[Source text]
--------
Reuters: Indian Regulator Favors Foreign Access to Commodity Markets

            Reuters reported April 19 that India's commodity futures market regulator has recommended to the Federal Trade and Industry ministry that foreign brokers should be allowed to trade in derivatives and that a ban on rice and sugar futures is being reviewed as the supply scenario has improved. B.C. Khatua, Chairman of the Forward Market Commission, said foreign participation would bring better market practices and help the market grow. India currently doesn't allow foreign brokers, banks and funds in commodities futures. Parliamentary approval of an Amendment to the Forward Contracts Amendment is needed first to strengthen the powers of the Commission, Khatua was quoted as saying.

            http://in.reuters.com/article/businessNews/idINIndia-47804520100419

 

Sebi Reportedly Seeks Views on Exchange Ownership Limits, Listing

            A Securities and Exchange Board of India-appointed panel has sought views from market participants on a range of issues relating exchange market structure, according to an April 27 story in the Business Standard. Among the questions were whether the ownership share by foreign stock exchanges should be allowed to rise to 15%, whether dual listing should be permitted, whether restrictions on ownership structure should be relaxed, and whether foreign institutional investors (FII) participation should be reviewed.

            http://www.business-standard.com/india/news/sebi-seeks-viewsexchange-ownership-limits-listing/393091/

 

FT: Temasek Buys NYSE’s Stake in NSE

            Singapore’s Temasek Holdings has agreed to buy a 5% stake in the National Stock Exchange of India from NYSE Euronext, just over three years after the U.S. group invested in the Mumbai bourse, according to a May 4 Financial Times article. The price was not disclosed but according to the article was “understood” to have been over $150 million. An official of Temasek was quoted as saying the investment was seen as a good proxy into India’s growth.

                http://www.ft.com/cms/s/0/bf2d180c-572f-11df-aaff-00144feab49a.html

 

Singapore

 

BNP Paribas Joins SGX as Derivatives Clearing Member

            BNP Paribas Securities Services has become a clearing member of the derivatives market operated by Singapore Exchange. SGX said its derivatives market now has 26 clearing members and 30 trading members. "This important development further strengthens our listed derivatives offerings in the region, complementing our global offerings in this space,” said Arnaud Claudon, chief executive officer of BNP Paribas Securities Services in Singapore.

            Click Here for SGX Press Release

 

SGX Plans to Expand Clearing to Financial OTC Contracts
            Singapore Exchange Derivatives Clearing issued a consultation paper on April 21 seeking comment on its plans to introduce central clearing services for over-the-counter interest rate swaps and Asian foreign exchange forward contracts settled in U.S. dollars. This would expand OTC clearing beyond SGX’s current clearing offering for commodity-based swaps.
--------
[Information shown]
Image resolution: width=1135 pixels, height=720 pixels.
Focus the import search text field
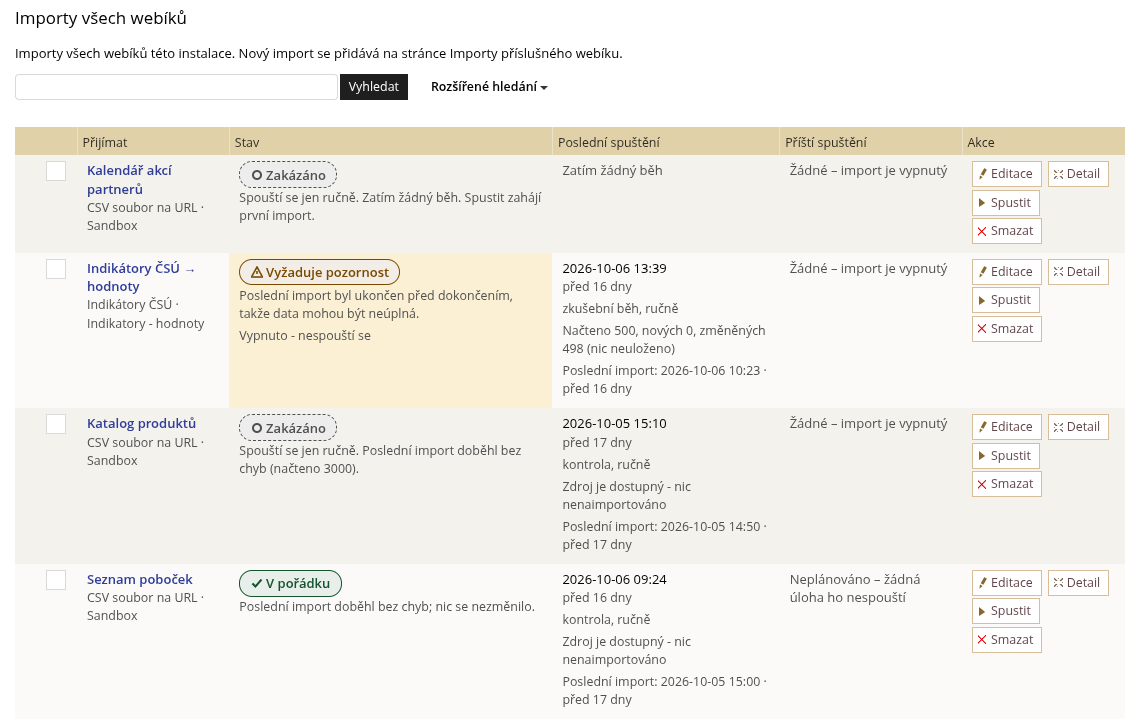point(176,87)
--------
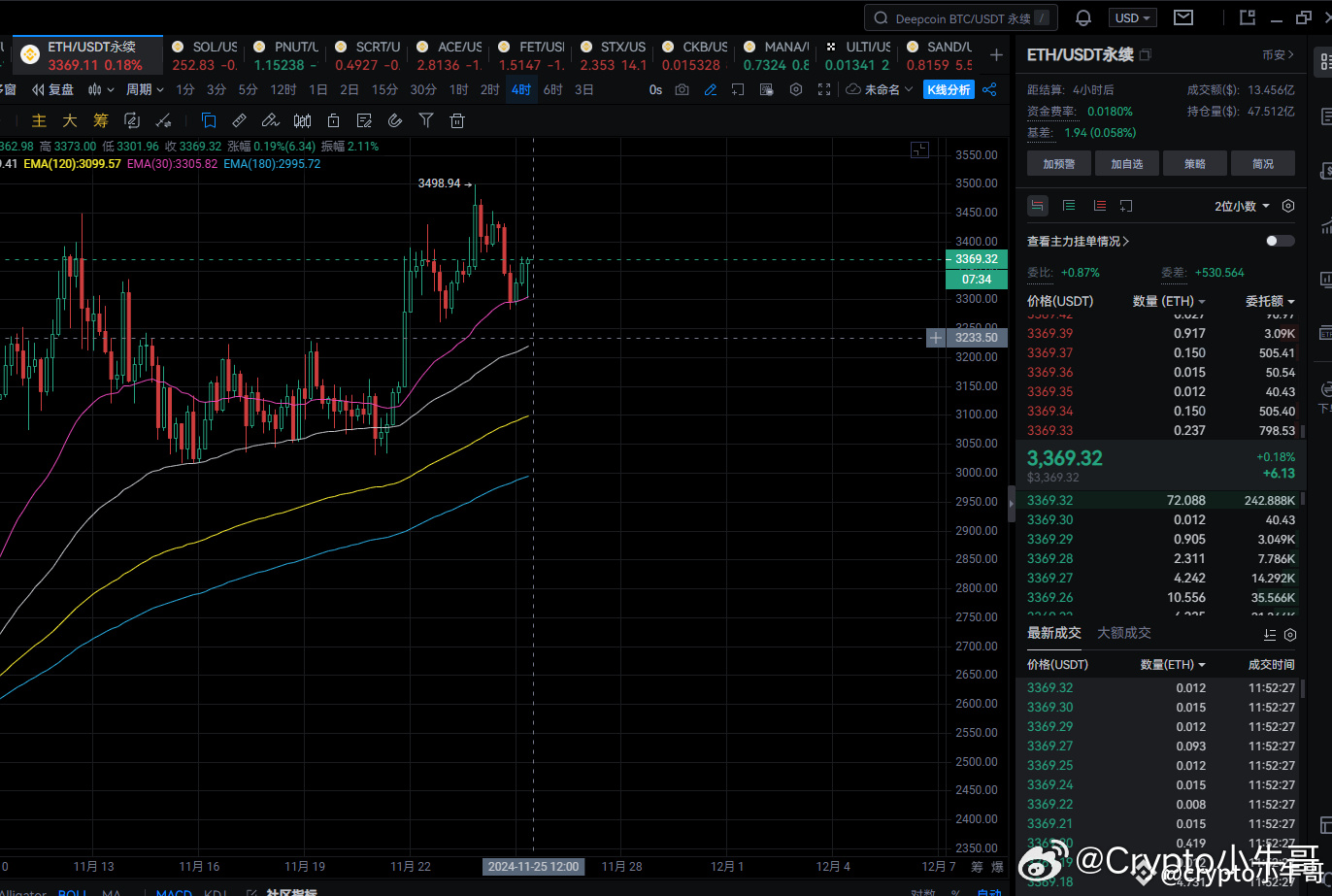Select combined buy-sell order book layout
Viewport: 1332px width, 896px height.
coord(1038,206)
--------
[What needs to be done] Can you reproduce everything in the exchange news text from "Sebi Reportedly Seeks" down to "should be reviewed.", word for word?

[Solution below]
Sebi Reportedly Seeks Views on Exchange Ownership Limits, Listing

            A Securities and Exchange Board of India-appointed panel has sought views from market participants on a range of issues relating exchange market structure, according to an April 27 story in the Business Standard. Among the questions were whether the ownership share by foreign stock exchanges should be allowed to rise to 15%, whether dual listing should be permitted, whether restrictions on ownership structure should be relaxed, and whether foreign institutional investors (FII) participation should be reviewed.